Assembler and debugger for MS-DOS

A86 is an assembler for MS-DOS which generates 16-bit code for the Intel x86 family of microprocessors. Written by Eric Isaacson, it was distributed as shareware in June 1986. Isaacson was one of two people who implemented Intel's official ASM86 assembler released in 1982.

The A86 assembler is contained in one 32K executable and can directly produce a COM file or an object file for use with a standard linker. It comes with a debugger, D86. Speed of assembly is a primary selling point, and Isaacson claimed that A86 could assemble 100,000 lines of source per second on a Pentium II or better. 32-bit support was added in the mid 1990s in the form of A386 and D386. These were not distributed as shareware, but were provided to users who registered A86.

While supporting expected x86 syntax, A86 and A386 do not require directives, such as ASSUME, SEGMENT, and PROC, which Microsoft Macro Assembler and other contemporaries rely on. A86 and A386 have a custom syntax for macros and local labels which is incompatible with other assemblers. There are also a variety of syntactical tweaks allowing more concise source code.
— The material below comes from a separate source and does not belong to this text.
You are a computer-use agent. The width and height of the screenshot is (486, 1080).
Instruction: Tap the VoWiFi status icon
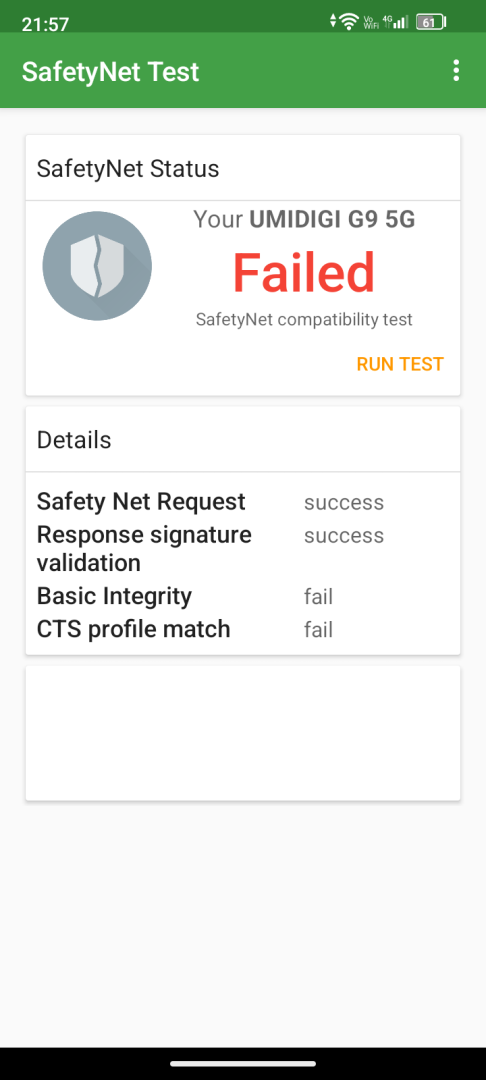pos(370,22)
The A86 family of products was never ported to Windows, but it is possible to use the object files created by A386 with a Windows linker. The assembler does not support 64-bit code.

==A86-specific features==
If there are errors during assembly, the error messages are inserted directly into the source code so they can be found via text editor searches.
The messages are automatically removed if they no longer apply. This behavior can be turned off via a command line option.

Any label consisting of one letter followed by one or more digits is local, meaning it can be redefined as needed, with each definition replacing the prior. The manual recommends using L1 through L9 for normal code and M1 through M9 in macros. Branches to local labels are assumed to be backward, but a forward branch can be specified by prefixing the label reference with the greater than symbol (e.g.,>L2).

Numbers starting with a zero are hexadecimal, such as 00FF, instead of using a prefix such as "0x" or "$". A trailing "K" indicates kibibytes. 16K is the same as 16*1024 or 16384.

Multiple registers can be pushed or popped on the same source line. push eax, edx, ebp generates one instruction for each of the three operands.

There is shorthand for conditionally executing a single instruction. if z mov ax,bx outputs two instructions: a conditional branch followed by the move.

If ret is specified as the label for a conditional branch, it automatically targets a return instruction within the 8-bit branch range (e.g., jz ret).

Macros use a different syntax than contemporaneous assemblers.

==Code fingerprint==
The assembler was designed to use particular instruction encodings which are functionally equivalent, but together create a fingerprint that's embedded in the executable file. This is mentioned in the legal terms section of the manual. The fingerprint makes it possible to tell if code was assembled with A86 and also to distinguish between registered and unregistered versions of the assembler.